◆ Written task ◆
Reproduce the following lines word for word.

◆ Data supplied ◆
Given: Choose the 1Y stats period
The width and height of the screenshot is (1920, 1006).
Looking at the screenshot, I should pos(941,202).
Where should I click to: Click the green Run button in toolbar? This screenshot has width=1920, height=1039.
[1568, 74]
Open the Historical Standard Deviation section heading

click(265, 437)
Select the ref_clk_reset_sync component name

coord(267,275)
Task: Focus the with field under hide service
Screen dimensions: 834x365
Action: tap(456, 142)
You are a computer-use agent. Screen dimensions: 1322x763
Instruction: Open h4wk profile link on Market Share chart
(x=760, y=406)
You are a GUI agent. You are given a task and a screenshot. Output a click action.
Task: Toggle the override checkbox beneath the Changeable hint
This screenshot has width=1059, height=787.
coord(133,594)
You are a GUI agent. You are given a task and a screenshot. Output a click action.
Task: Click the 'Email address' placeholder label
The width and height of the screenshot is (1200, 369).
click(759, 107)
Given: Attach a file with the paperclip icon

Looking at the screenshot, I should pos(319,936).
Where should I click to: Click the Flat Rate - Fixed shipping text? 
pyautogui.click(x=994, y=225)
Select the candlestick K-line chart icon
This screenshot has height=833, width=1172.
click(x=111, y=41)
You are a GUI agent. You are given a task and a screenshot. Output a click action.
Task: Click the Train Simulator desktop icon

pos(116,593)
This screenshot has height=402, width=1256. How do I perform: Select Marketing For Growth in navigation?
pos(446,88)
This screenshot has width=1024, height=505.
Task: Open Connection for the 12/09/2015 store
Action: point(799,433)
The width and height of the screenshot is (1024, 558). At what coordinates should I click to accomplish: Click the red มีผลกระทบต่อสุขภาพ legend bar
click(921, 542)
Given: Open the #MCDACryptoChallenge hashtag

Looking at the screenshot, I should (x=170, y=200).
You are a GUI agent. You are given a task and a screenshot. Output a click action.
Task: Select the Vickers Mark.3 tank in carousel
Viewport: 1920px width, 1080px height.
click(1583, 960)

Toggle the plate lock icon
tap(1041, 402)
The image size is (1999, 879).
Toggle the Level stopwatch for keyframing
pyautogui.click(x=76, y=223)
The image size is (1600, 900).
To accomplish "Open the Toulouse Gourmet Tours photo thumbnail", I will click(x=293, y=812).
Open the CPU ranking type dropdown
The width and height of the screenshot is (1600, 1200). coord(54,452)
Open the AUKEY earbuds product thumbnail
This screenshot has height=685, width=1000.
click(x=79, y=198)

◆ Solution to this exercise ◆
Given: Choose the 1Y stats period
The width and height of the screenshot is (1920, 1006).
Looking at the screenshot, I should pos(941,202).
Where should I click to: Click the green Run button in toolbar? This screenshot has width=1920, height=1039.
[1568, 74]
Open the Historical Standard Deviation section heading

click(265, 437)
Select the ref_clk_reset_sync component name

coord(267,275)
Task: Focus the with field under hide service
Screen dimensions: 834x365
Action: tap(456, 142)
You are a computer-use agent. Screen dimensions: 1322x763
Instruction: Open h4wk profile link on Market Share chart
(x=760, y=406)
You are a GUI agent. You are given a task and a screenshot. Output a click action.
Task: Toggle the override checkbox beneath the Changeable hint
This screenshot has width=1059, height=787.
coord(133,594)
You are a GUI agent. You are given a task and a screenshot. Output a click action.
Task: Click the 'Email address' placeholder label
The width and height of the screenshot is (1200, 369).
click(759, 107)
Given: Attach a file with the paperclip icon

Looking at the screenshot, I should pos(319,936).
Where should I click to: Click the Flat Rate - Fixed shipping text? 
pyautogui.click(x=994, y=225)
Select the candlestick K-line chart icon
This screenshot has height=833, width=1172.
click(x=111, y=41)
You are a GUI agent. You are given a task and a screenshot. Output a click action.
Task: Click the Train Simulator desktop icon

pos(116,593)
This screenshot has height=402, width=1256. How do I perform: Select Marketing For Growth in navigation?
pos(446,88)
This screenshot has width=1024, height=505.
Task: Open Connection for the 12/09/2015 store
Action: point(799,433)
The width and height of the screenshot is (1024, 558). At what coordinates should I click to accomplish: Click the red มีผลกระทบต่อสุขภาพ legend bar
click(921, 542)
Given: Open the #MCDACryptoChallenge hashtag

Looking at the screenshot, I should (x=170, y=200).
You are a GUI agent. You are given a task and a screenshot. Output a click action.
Task: Select the Vickers Mark.3 tank in carousel
Viewport: 1920px width, 1080px height.
click(1583, 960)

Toggle the plate lock icon
tap(1041, 402)
The image size is (1999, 879).
Toggle the Level stopwatch for keyframing
pyautogui.click(x=76, y=223)
The image size is (1600, 900).
To accomplish "Open the Toulouse Gourmet Tours photo thumbnail", I will click(x=293, y=812).
Open the CPU ranking type dropdown
The width and height of the screenshot is (1600, 1200). coord(54,452)
Open the AUKEY earbuds product thumbnail
This screenshot has height=685, width=1000.
click(x=79, y=198)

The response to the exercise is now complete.